Theodor hatte etwas geahnt. Seine Sachen hatte sie samt und sonders auf dem Dachboden einlagern lassen. Vielleicht fand sich dort eine Spur.
Helene schob diesen Gedanken erst einmal beiseite. Denn wenn sie schon ein Gespenst sein musste, wollte sie einfach kein Rachegeist sein. Tizian. Katharinas Sohn erbte Rothenbüll und würde hierherkommen. Vielleicht – weil er ja nun einmal mit ihr verwandt war – konnte er sie wahrnehmen. Möglicherweise bestand der Zweck ihres Spukschicksals darin, dass sie ihn warnte und ihm half. Sie lächelte. Und ihn kennenlernte! Das war doch ein viel schönerer Grund, um hier ohne Kettengerassel herumzugeistern.
Das Dasein als Geist war ein entsetzlich langweiliges, befand Helene am dritten Tag. Die Novität, durch Wände gehen zu können, hatte sich binnen einer halben Stunde abgenutzt. Außerdem war es ihr irgendwie peinlich, also nahm sie die gewohnten Wege, so die Türen offenstanden.

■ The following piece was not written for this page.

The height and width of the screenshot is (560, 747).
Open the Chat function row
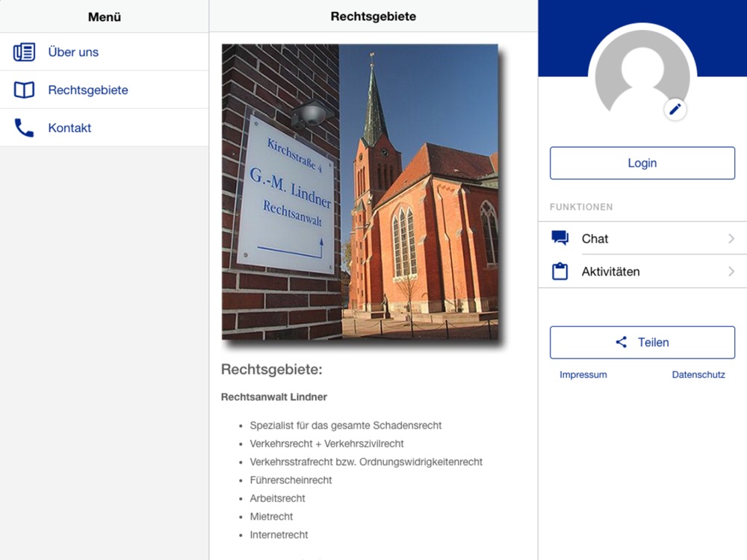tap(642, 238)
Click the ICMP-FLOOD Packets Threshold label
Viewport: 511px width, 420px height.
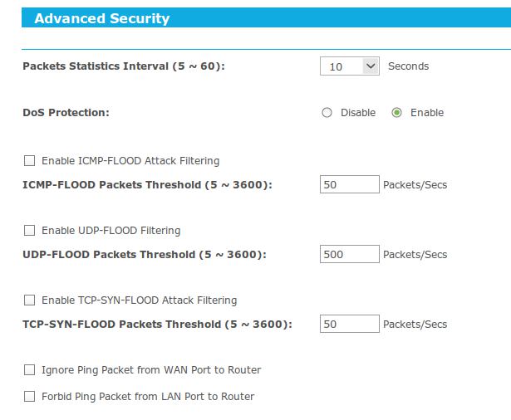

Sie konnte ja nicht einmal das angefangene Buch lesen, das auf dem kleinen Tischchen neben ihrem gemütlichen Sessel lag! Das war wirklich nicht in Ordnung.
Also stand sie am Fenster und sah auf ihr geliebtes Rothenbüll, auf die Fliederbüsche, deren Knospen immer dicker wurden, auf den Rhododendron bei der Remise, der so viele, wunderschöne Blüten präsentierte, die zartrosa im dunklen Laub leuchteten.
Sie grübelte, ob sie das Gut ausreichend für den Erben vorbereitet hatte. Seit Theodors Tod hatte sie das Unterste zuoberst gekehrt, die Windbäume installieren lassen, alles renoviert und aufgeräumt. Ob Tizian Rothenbüll so lieben würde wie sie? Oder würde er das Anwesen einfach verkaufen, ohne es jemals besichtigt zu haben? Diese Furcht nagte von Tag zu Tag mehr an ihr. Und auch, ob aus dem Baby, das sie nie gesehen hatte, ein so wundervoller Mann geworden war, wie sie es sich immer vorgestellt hatte.
Eine willkommene Abwechslung von Langeweile und Trübsal stellte sich in Gestalt dreier junger Frauen ein, die in Hinrichs’ Begleitung das Herrenhaus betraten.